__EXERCISE BRIEF__: Counting only lines that contain the string "menu", how many are there in the data? Say the number alone.

Records from a dataset
==========

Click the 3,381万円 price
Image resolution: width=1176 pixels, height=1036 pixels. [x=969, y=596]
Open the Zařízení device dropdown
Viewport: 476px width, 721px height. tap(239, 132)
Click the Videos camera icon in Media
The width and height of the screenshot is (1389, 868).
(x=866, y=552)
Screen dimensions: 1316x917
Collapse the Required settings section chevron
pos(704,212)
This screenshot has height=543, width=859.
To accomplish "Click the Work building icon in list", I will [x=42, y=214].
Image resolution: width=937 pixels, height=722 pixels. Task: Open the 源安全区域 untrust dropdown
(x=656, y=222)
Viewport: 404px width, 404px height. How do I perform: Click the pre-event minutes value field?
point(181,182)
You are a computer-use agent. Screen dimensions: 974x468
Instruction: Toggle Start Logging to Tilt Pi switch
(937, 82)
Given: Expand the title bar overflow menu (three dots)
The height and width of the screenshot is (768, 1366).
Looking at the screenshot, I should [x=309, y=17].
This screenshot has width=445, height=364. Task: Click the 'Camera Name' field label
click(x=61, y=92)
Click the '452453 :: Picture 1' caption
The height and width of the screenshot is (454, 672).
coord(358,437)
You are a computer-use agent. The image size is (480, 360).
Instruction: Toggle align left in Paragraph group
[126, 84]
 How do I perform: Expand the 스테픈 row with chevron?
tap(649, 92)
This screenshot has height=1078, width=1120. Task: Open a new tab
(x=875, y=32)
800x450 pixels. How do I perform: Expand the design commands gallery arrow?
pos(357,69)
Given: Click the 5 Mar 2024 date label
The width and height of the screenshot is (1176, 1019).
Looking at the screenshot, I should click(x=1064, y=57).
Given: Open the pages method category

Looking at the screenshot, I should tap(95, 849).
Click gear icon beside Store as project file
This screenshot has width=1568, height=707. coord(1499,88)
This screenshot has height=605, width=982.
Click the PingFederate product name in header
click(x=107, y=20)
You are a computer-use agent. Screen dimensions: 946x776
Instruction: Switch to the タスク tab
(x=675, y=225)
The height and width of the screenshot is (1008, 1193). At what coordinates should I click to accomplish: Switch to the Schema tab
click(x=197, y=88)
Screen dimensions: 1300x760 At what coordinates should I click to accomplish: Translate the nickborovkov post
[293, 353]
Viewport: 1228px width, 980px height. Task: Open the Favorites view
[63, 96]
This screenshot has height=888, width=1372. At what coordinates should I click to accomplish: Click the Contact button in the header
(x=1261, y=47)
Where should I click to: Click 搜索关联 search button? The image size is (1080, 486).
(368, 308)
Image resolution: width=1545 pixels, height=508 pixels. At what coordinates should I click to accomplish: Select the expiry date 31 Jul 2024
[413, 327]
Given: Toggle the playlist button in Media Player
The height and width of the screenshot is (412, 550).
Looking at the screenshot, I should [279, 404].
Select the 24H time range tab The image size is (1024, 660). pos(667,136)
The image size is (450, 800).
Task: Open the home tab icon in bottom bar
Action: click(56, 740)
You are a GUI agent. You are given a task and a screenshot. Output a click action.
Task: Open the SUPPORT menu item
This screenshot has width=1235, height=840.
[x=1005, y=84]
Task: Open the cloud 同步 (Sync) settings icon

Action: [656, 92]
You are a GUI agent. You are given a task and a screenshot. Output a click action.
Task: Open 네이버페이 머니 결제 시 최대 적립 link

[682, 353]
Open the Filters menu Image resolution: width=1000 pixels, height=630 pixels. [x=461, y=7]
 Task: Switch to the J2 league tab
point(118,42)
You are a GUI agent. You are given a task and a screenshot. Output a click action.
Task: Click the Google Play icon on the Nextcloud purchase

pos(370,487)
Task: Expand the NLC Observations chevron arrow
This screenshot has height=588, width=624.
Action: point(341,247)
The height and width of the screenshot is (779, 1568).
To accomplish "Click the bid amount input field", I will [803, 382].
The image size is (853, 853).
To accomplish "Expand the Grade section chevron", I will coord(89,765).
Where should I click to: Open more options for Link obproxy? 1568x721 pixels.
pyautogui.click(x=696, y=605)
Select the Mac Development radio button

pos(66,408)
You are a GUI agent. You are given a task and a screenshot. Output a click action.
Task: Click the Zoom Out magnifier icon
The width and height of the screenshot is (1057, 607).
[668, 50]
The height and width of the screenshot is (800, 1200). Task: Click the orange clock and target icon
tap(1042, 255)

==========

__SOLUTION BELOW__: 3